2007年6月21日付け
【エスタード・デ・サンパウロ紙二十日】連立与党ブラジル民主運動党(PMDB)の有力議員であるペードロ・シモン上議は十九日、カリェイロス上院議長に対して意見する考えはないが、上院の尊厳を考慮して自ら辞任するのが妥当であると上院本会議で公言した。上院議長の留任は、上院が笑い話のタネになると同上議が苦言。実娘養育費の出所という牛の売上伝票と小切手を調査した連邦警察は、合法性の疑わしいものと発表した。これで労働者党(PT)の一部上議と連立与党、野党ブラジル民主社会党(PSDB)と民主党(DEM)の上議が、議長の放免黙認を不本意とする方向へ流れが変わった。
上院議長が上院倫理委員会へ提出した資金の出所に関する証拠物件は、連邦警察が合法性を証明できないため、偽造の可能性が生じた。これで上院の流れに変化が生じ、上院議長によるラランジャ(名義賃貸人)の起用も新たな疑問となった。上院議長の放免に賭けた上院倫理委員会の特殊部隊は十九日、脆くも戦闘態勢が崩れ始めた。

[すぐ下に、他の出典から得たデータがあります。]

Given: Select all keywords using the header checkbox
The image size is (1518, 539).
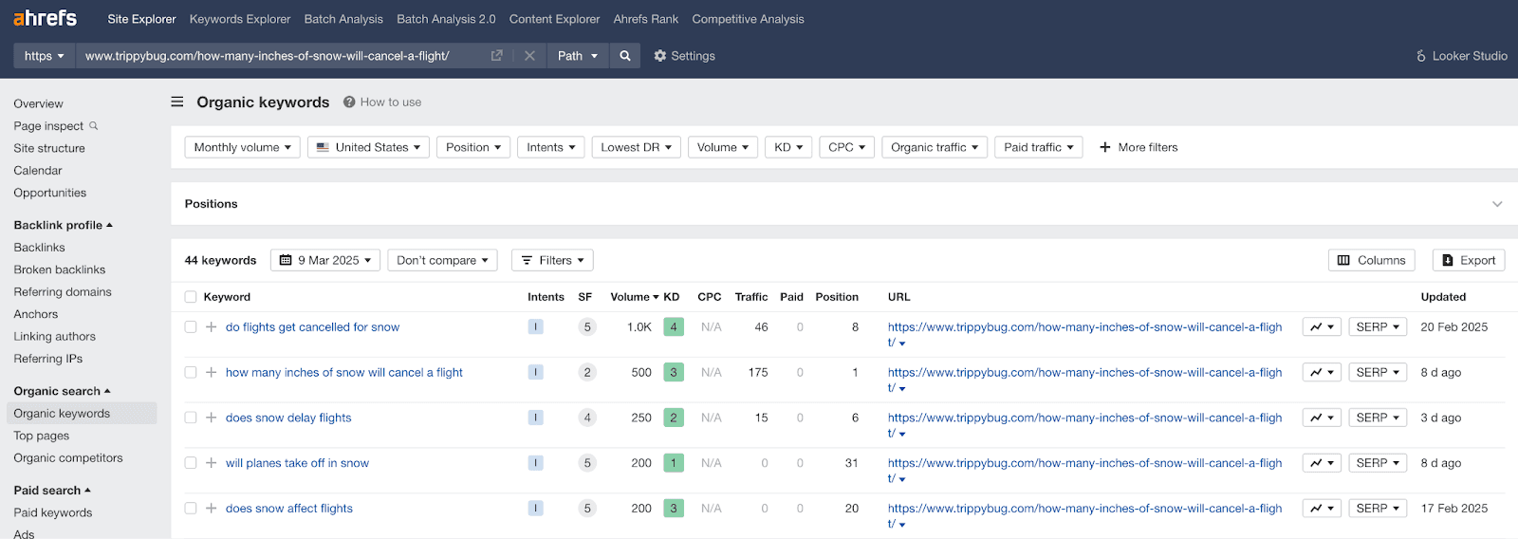Looking at the screenshot, I should tap(191, 297).
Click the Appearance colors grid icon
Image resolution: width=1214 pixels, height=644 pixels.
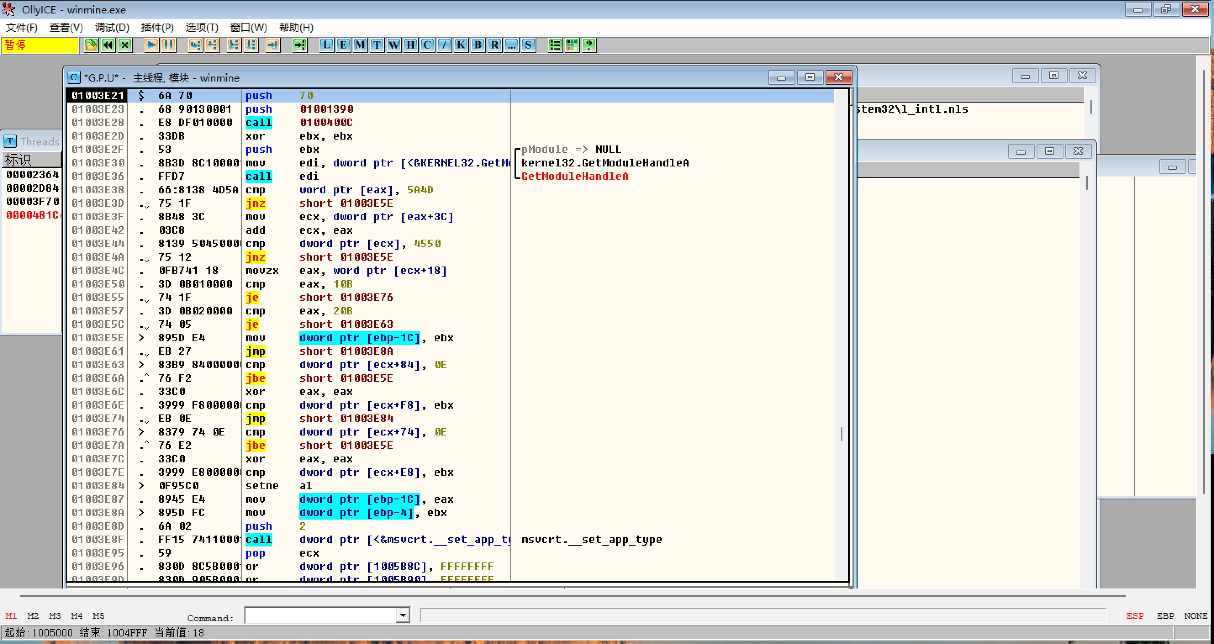pyautogui.click(x=572, y=45)
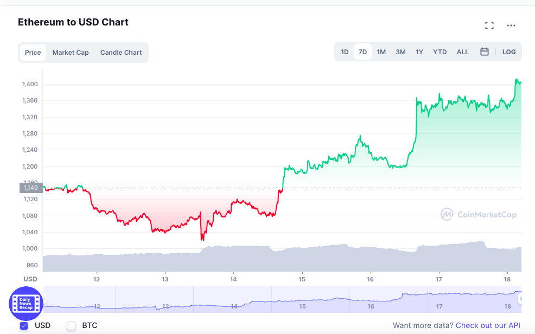Select the Price tab
The height and width of the screenshot is (334, 535).
point(33,53)
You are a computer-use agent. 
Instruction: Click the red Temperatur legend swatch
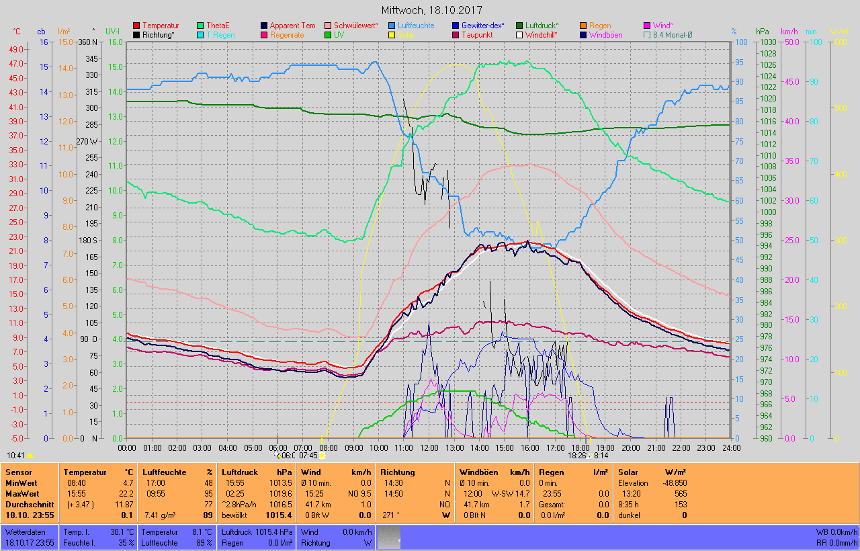(x=138, y=26)
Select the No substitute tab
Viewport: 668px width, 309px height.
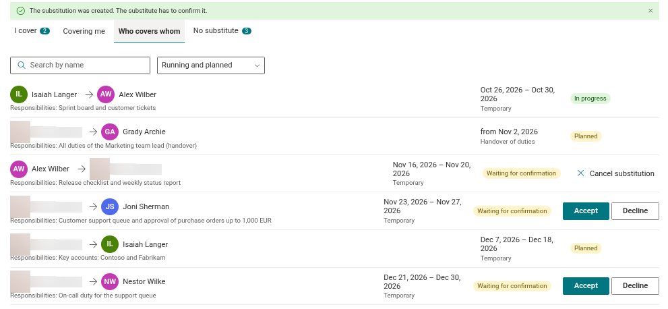click(222, 30)
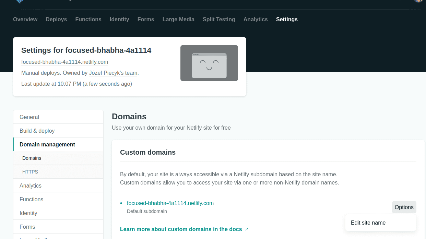Open the Overview tab
This screenshot has width=426, height=239.
pyautogui.click(x=25, y=20)
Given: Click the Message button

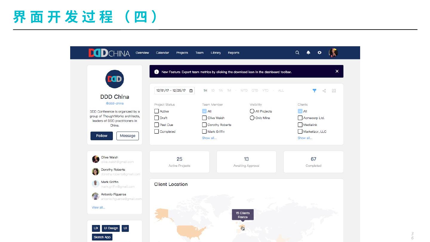Looking at the screenshot, I should 128,136.
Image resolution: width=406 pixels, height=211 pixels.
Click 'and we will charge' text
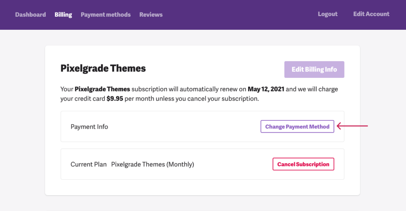pos(312,89)
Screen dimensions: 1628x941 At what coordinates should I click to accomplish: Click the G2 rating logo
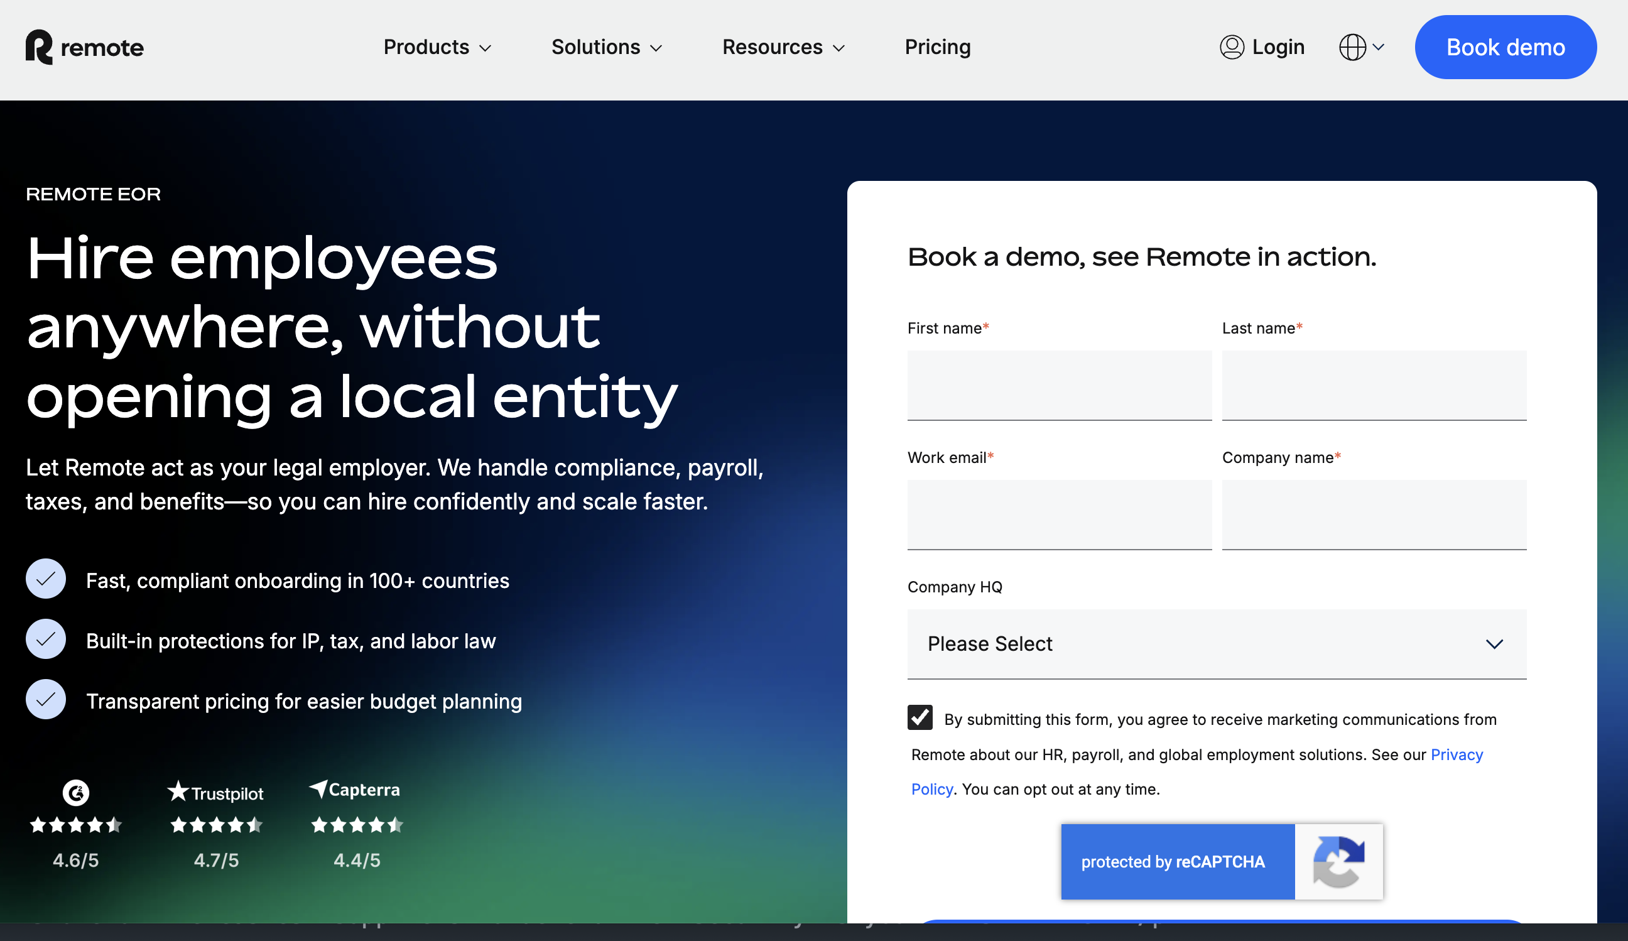pyautogui.click(x=76, y=792)
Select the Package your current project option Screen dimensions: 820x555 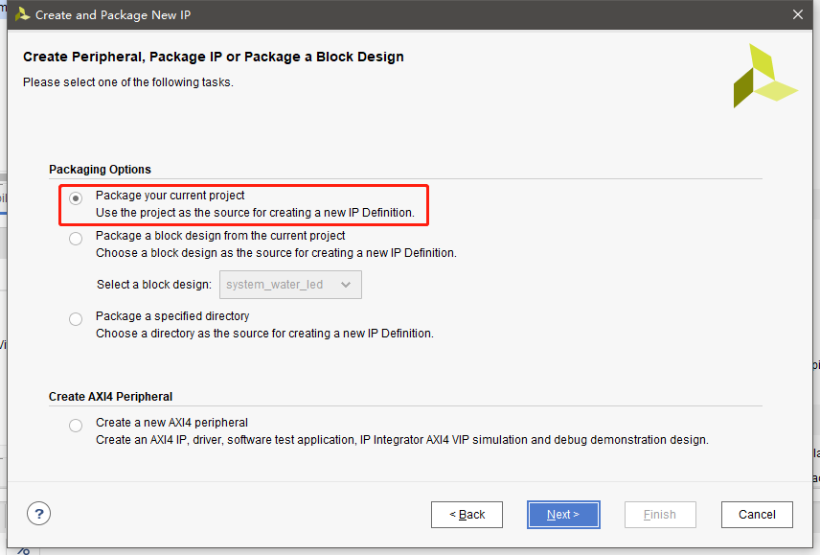pyautogui.click(x=76, y=197)
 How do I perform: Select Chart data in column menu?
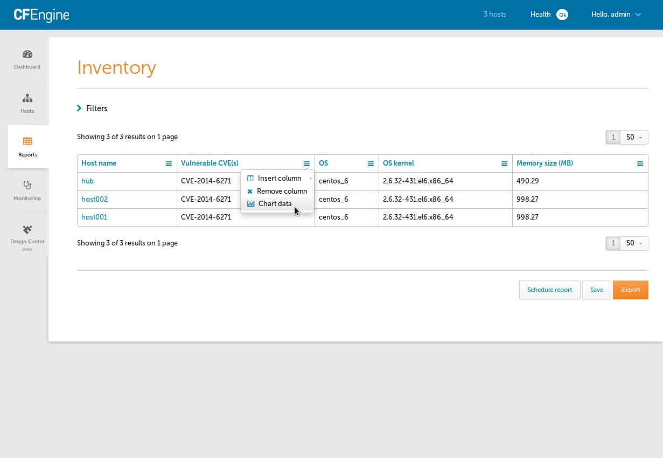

告発受理に対する上院倫理委員会の表決を二十日に控え、PTのスプリシ上議やボテーリョ上議、連立与党上議などが、告発取り下げに異を唱え始めた。愛人のお手当てに端を発した資金の出所事件は、たかが女一人で済まなくなった蜂の一刺しといえそうだ。
カリェイロス上議は議長留任に固執するが、上院内は議長休職の大合唱が響きわたった。さらに国税庁は、議長の牛を購入したラランジャの身元確認を行った。売却した牛と購入した牛の頭数は合致しなかった。そのため実娘の養育費出所として立証できなかった。
シモン上議は上院議長に誤解を招く行動があったことを遺憾とし、告発を強引に取り下げようとした倫理委員会に警告を発した。同事件に対し国民は事実解明を求めたのではなく、強制したのだと訴えた。これで倫理委員会が一斉に看過から後退した。
これまで駆け引きは上院議長が優勢であったが、十九日、倫理委員会の支持を失ったことは痛手といえそうだ。カフェテイラ上議の上程者辞退後、マッシャード委員長は後任のなり手がなく困っている。
上院議長は不明資金の出所を隠ぺいするために所得水増しを行った。そのため議員経費引当金を加算したが、この引当金は所得ではない。議員の家賃や車両燃料費などに充当されるもので、支払伝票を要求され、課税対象とならない。
アラゴアス州ムリシ郡にある上院議長所有のサンタローザ農場で飼育していた牛は十九日、二〇〇頭減っていた。これは売却したのではなく隣接の弟オラーヴォ・カリェイロ下議所有の農場へ移したと思われる。隣接農場は二週間前、航空写真を撮影したときより五〇〇頭増えた。
上院議長の二〇〇六年度所得税申告によれば、一七四二頭の牛がいた。そして同年七八四頭を売却したというが、牛はまばらで九五八頭などとてもいそうになかった。牛の売却期と購入期は時期が一定している。ムリシ市の一市議は、上院議長が議会証言に従って隣接農場との間で牛を移動し、口裏合わせを行っていると告発した。